[[ Passage provided, beginning ]]

Govind Ballabh Pant Sagar artificial reservoir is a crucial resource for more than a million people. However, years from coal-burning power plants, mines and heavy industries throw their toxic wastes into the waters. Central government knows it, but no official investigation has ever been conducted.

New Delhi (AsiaNews/Agencies) - In the mud huts of Jogaeal (central India), one by one, children began to die, often in agony and exhibiting similar symptoms: convulsions, burning pain in the extremities, nausea, vomiting, fever and diarrhea. By the end of 2011, parents buried 53 of them in this forested hill country village occupied mostly by subsistence farmers and day laborers. That scenario played out in three other villages in and around the contiguous coal-mining districts of Singrauli and Sonbhadra about 965 kilometers southeast of New Delhi. At least a dozen more kids with similar symptoms succumbed, along with several adults.

Concern at the deaths sparked an investigation by the chief medical officers of the Sonbhadra district regional government. The results revealed that most of the victims has been caused by consuming water polluted with mercury.

How mercury and other pollutants got here is no mystery. What these victims shared was proximity to the sprawling Govind Ballabh Pant Sagar reservoir and the rivers that feed it. Flanked by mines, coal-burning power plants and heavy industry, these waters collect toxic effluent from plant discharges and absorb mercury that's a residue from burning coal.

Govind Ballabh makes possible the industrial ambitions of a region that annually provides about 5 percent of India's total power capacity.

In 2010 a report of the National Green Tribunal ranked these waters among the most polluted in the nation. However, they serve as the region's chief source of drinking water and fish.

An October 2012 study by the New Delhi-based Centre for Science and Enviroment found mercury levels in some village drinking water samples to be 26 times higher than the Bureau of Indian Standard's safe limit for human consumption. Fish taken from a lake near villages where residents routinely catch and eat them showed mercury levels twice what the Indian government deems safe, according to that report.

The Indian government has long been aware of this. A study conducted in 1990s by the state-run Indian Institute of Toxicology Research found dangerous levels of mercury in blood, hair and nails of people in the Singrauli region.

At the moment, no one knows the full extent of pollution-related illnesses and deaths in these villages because no government agency has conducted the kind of exhaustive study required to get to the bottom of the matter. "The symptoms of mercury poisoning have already started showing in people in the area and it's time the authorities need to sit up and take notice," said to Bloomberg Ramakant Sahu, a Centre for Science and Environment scientist who helped to conduct extensive testing for toxic chemicals.

According to the association, in the area live 1,1 millions of people.

[[ Passage provided, end ]]
[[ Data extracts, beginning ]]

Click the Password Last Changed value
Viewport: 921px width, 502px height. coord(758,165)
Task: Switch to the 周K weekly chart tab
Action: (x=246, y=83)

[[ Data extracts, end ]]
[[ Data extracts, beginning ]]

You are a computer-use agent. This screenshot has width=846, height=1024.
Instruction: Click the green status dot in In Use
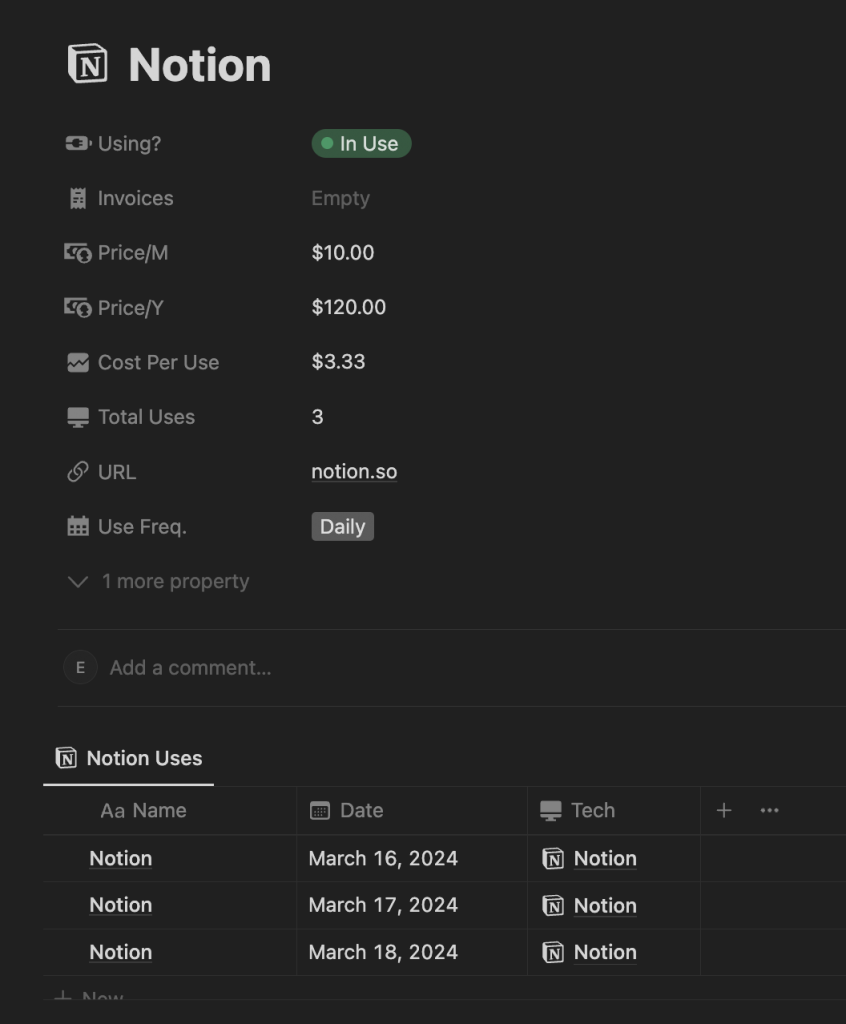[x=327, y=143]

[[ Data extracts, end ]]

| Required action 1 |
In the article on mercury pollution, how many times above the Bureau of Indian Standard's safe limit were mercury levels in some village drinking water samples?
| Required action 2 |
Transcribe the article on mercury pollution from "In 2010 a report" to "water and fish.".

| Exercise solution 1 |
26 times higher.

| Exercise solution 2 |
In 2010 a report of the National Green Tribunal ranked these waters among the most polluted in the nation. However, they serve as the region's chief source of drinking water and fish.